Karla Vargas, a senior attorney with the Texas Civil Rights Project, said she doesn’t understand why Border Patrol is holding people for seven to eight days if the agency, which is required to hold migrants at those processing centers for no longer than 72 hours, is over capacity.

“They are stockpiling people and then they are doing these mass releases,” Vargas said. “We’ve talked to people at the bus station who said they’ve been there seven, eight days, really highlighting that they are stockpiling people in these freezing cells and then just doing these mass releases to fit the narrative the administration is trying to move forward.”

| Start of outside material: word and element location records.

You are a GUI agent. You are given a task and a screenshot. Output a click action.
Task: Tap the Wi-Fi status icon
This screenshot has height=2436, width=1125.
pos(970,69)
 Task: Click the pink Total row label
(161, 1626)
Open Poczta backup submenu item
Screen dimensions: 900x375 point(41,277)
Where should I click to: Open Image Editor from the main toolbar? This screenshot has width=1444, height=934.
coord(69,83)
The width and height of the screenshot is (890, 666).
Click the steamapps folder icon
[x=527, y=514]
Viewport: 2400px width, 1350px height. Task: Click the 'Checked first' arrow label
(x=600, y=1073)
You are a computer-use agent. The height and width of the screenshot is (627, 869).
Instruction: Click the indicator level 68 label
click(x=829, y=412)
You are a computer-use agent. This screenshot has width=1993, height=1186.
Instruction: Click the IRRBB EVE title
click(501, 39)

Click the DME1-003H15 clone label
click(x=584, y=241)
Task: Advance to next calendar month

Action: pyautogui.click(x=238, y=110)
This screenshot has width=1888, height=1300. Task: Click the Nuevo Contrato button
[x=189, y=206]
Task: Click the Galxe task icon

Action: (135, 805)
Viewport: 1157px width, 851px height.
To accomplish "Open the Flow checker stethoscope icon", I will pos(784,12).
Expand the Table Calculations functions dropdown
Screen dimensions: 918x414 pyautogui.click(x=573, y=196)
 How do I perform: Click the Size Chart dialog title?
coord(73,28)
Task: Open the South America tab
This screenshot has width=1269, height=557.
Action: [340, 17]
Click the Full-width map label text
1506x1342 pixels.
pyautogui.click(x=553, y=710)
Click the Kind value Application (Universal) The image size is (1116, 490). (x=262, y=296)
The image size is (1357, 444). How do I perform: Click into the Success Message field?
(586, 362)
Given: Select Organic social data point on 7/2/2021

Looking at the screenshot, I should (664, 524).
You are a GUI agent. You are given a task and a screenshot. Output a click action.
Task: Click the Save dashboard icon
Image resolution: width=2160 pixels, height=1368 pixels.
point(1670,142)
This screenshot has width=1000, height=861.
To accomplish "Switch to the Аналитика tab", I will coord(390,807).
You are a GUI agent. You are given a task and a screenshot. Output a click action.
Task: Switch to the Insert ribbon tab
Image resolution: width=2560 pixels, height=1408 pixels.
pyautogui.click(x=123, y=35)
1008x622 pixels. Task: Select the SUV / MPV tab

Vargas believes the Department of Homeland Security, which oversees Border Patrol, is manipulating the numbers and questions why Border Patrol is apparently taking longer than allowed to process migrants.

“I’m not sure what Border Patrol is talking about in processing,” Vargas said. “What they do is get basic information about the immigrants like where they were captured and detained.”

That gets put into a document to support charges and generates a notice to appear, Vargas said.

“It’s very boiler plate. It’s not like a document they spend a lot of time creating,” Vargas said. “They copy and paste a lot and they are full of errors.”

The amount of time Border Patrol is taking to process people doesn’t jibe with the documentation Border Patrol is producing, Vargas said.

“I’m not sure why they are taking so long to process,” she said.

All the while, some are being held in what the migrants call “hieleras,” or iceboxes because they are reportedly very cold, or in what the migrants call the “perrera,” or dog kennel, said Texas Civil Rights Project staff attorney Ricky Garza.

He said these mass releases always seem to coincide with visits from DHS Secretary Kirstjen Nielson, who visited McAllen two weeks ago as the mass releases began.

“That screams manipulation,” Garza said.